** Start RECORDS SUPPLIED **
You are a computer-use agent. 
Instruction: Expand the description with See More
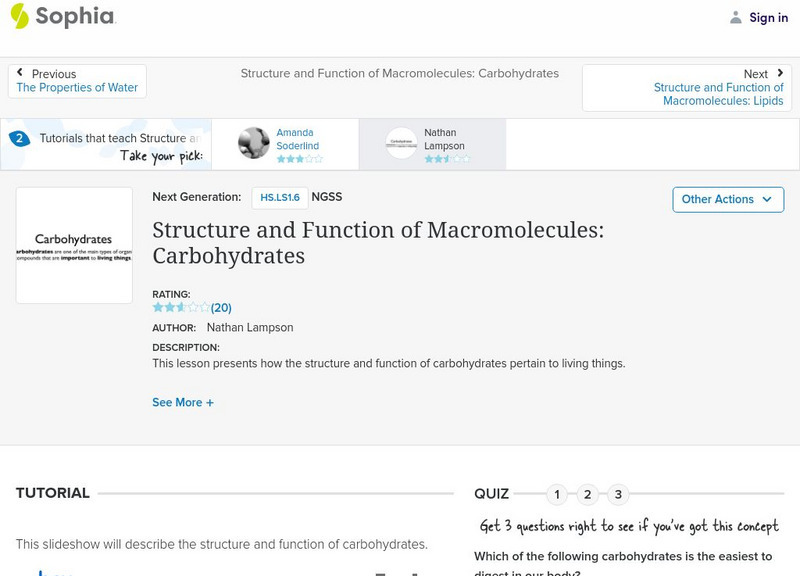coord(182,402)
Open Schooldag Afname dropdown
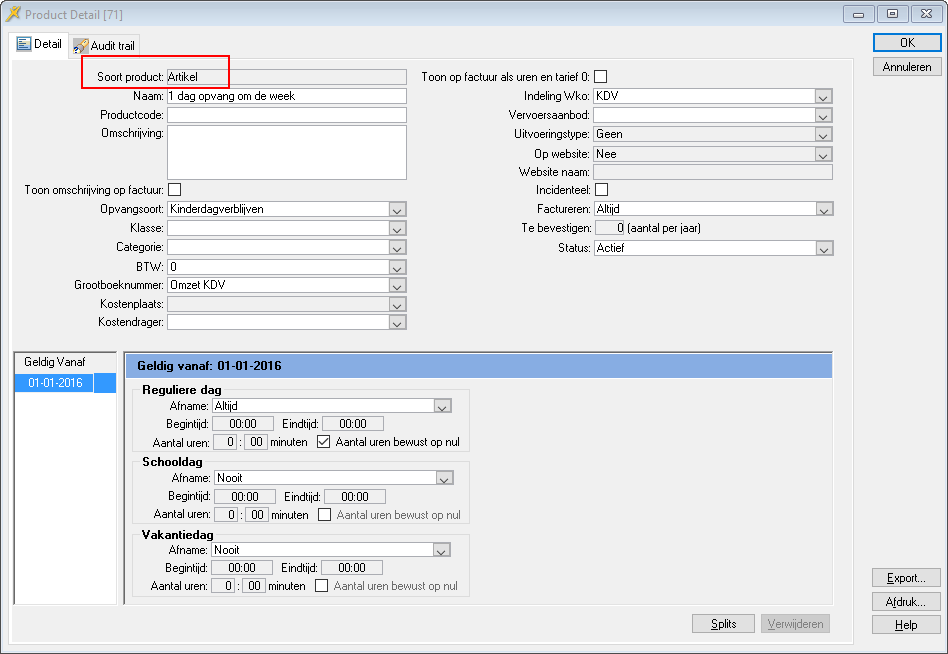The height and width of the screenshot is (654, 948). [444, 478]
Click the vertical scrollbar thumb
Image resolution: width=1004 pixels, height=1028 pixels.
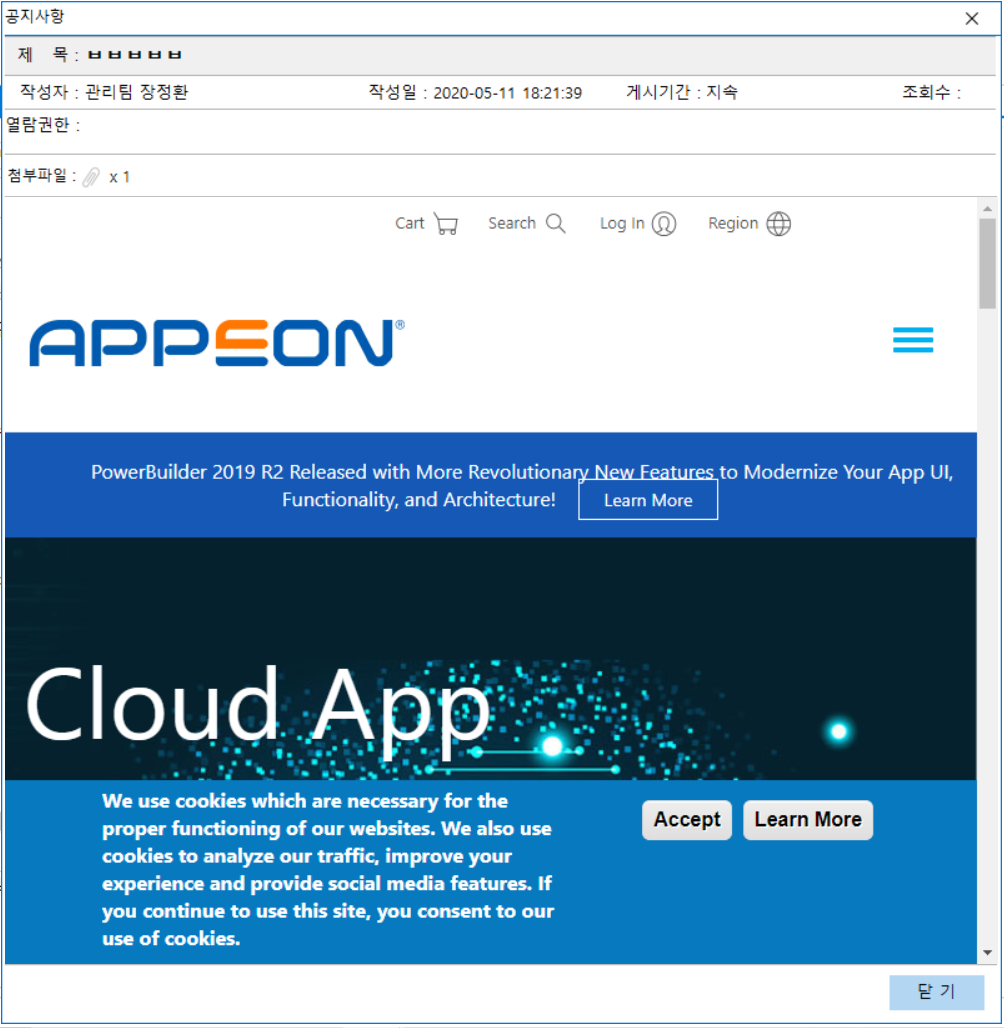coord(987,262)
** End RECORDS SUPPLIED **
### [STATED GOAL]
Copy the records above word for word, leaving out the pictures.

### [THE ANSWER]
You are a computer-use agent. 
Instruction: Expand the description with See More
coord(182,402)
Open Schooldag Afname dropdown
The height and width of the screenshot is (654, 948). [444, 478]
Click the vertical scrollbar thumb
Image resolution: width=1004 pixels, height=1028 pixels.
coord(987,262)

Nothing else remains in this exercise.